▶ **Recorded data**
# # # # #

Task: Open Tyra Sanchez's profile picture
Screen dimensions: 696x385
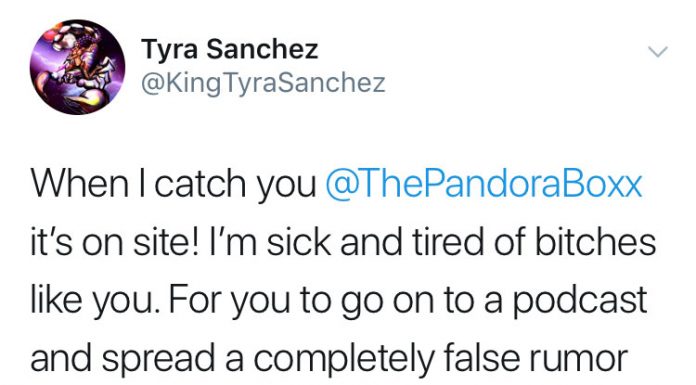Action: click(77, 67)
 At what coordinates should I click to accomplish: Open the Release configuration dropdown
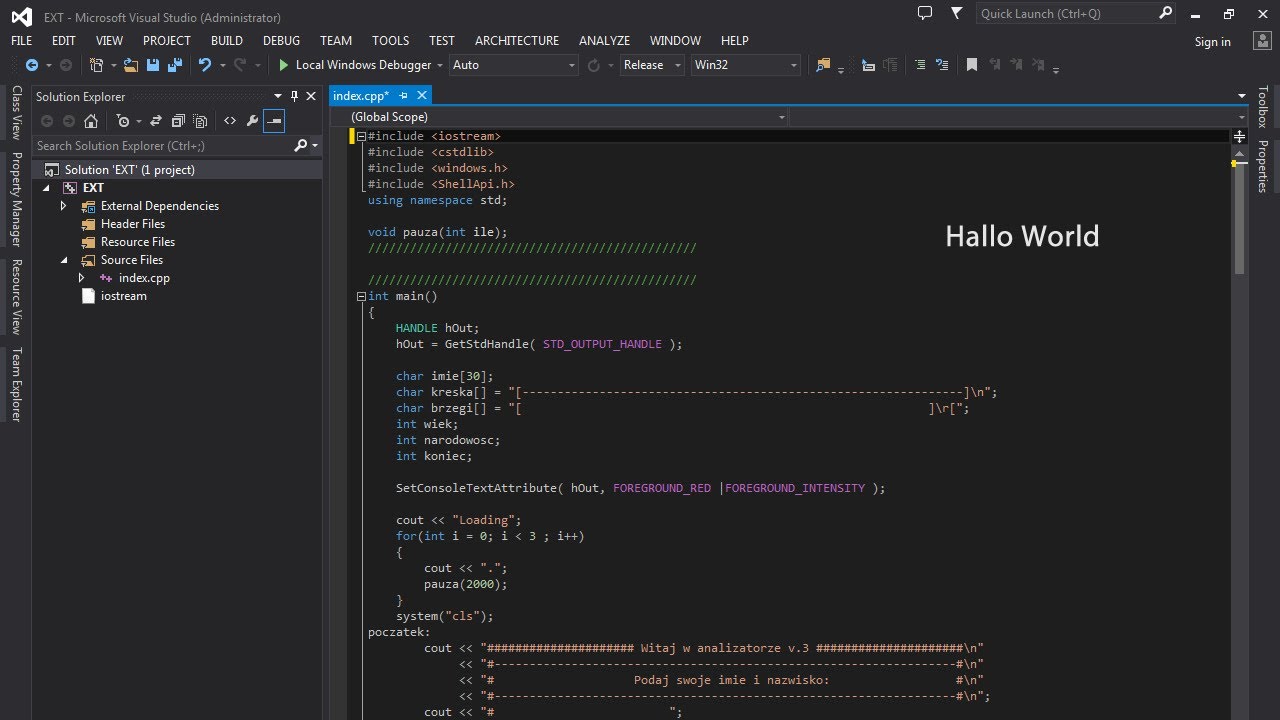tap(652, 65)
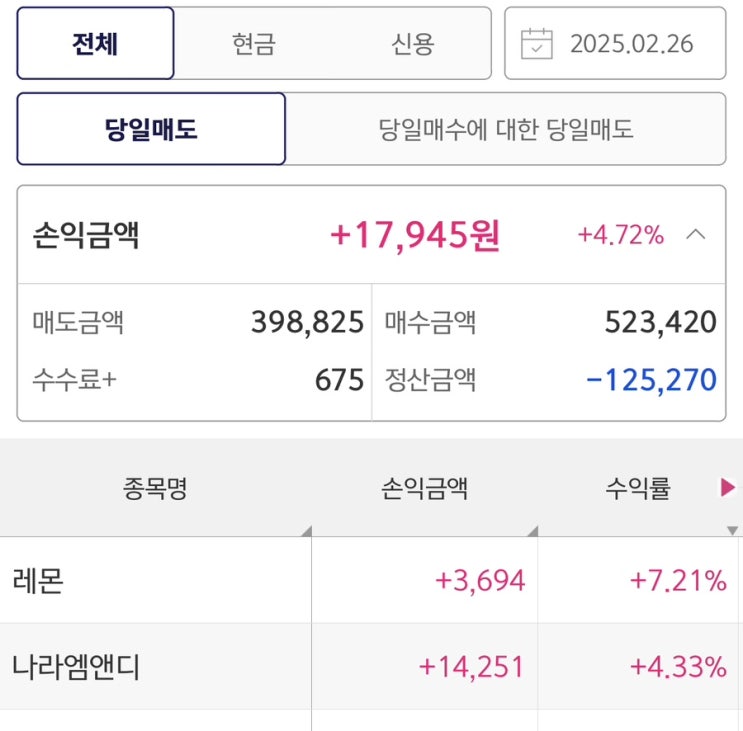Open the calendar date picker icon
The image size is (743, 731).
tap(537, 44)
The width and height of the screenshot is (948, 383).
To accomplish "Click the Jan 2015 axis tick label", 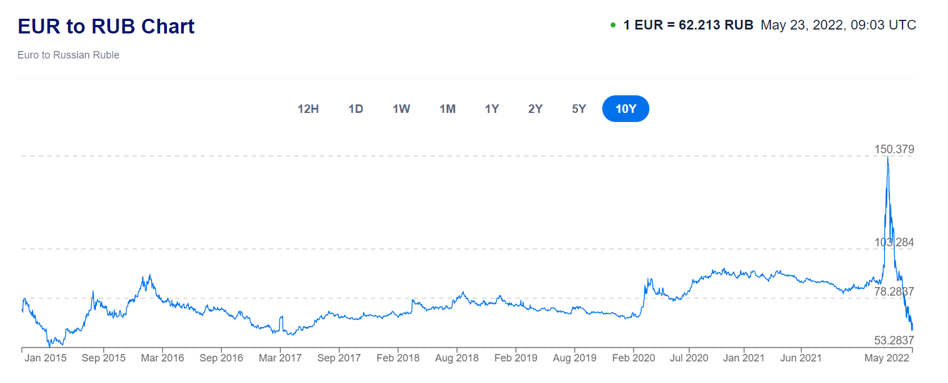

# # # # #

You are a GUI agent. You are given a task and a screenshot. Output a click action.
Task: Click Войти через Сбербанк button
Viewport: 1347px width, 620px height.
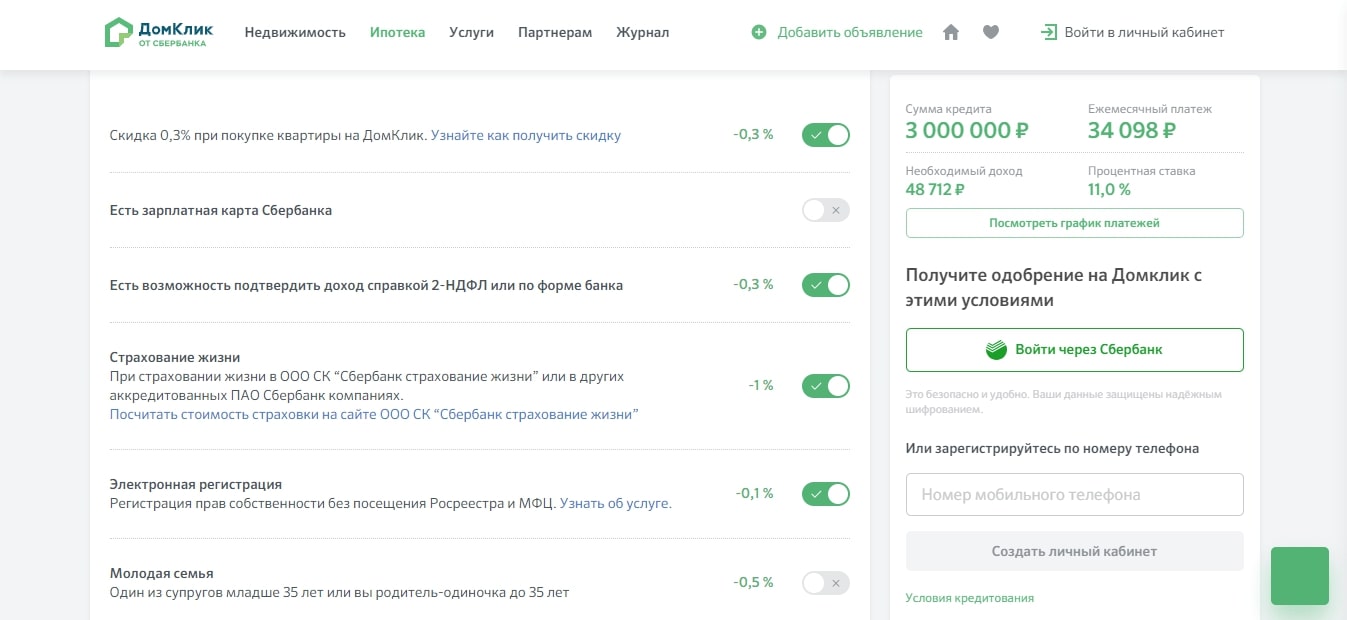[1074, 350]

# # # # #

▶ **Task objective**
Copy the lines between the one containing "You are a GUI" and the one containing "[1074, 350]", inclusive, reproducing them without alteration and omitting the pictures.

▶ **Finished task**
You are a GUI agent. You are given a task and a screenshot. Output a click action.
Task: Click Войти через Сбербанк button
Viewport: 1347px width, 620px height.
[1074, 350]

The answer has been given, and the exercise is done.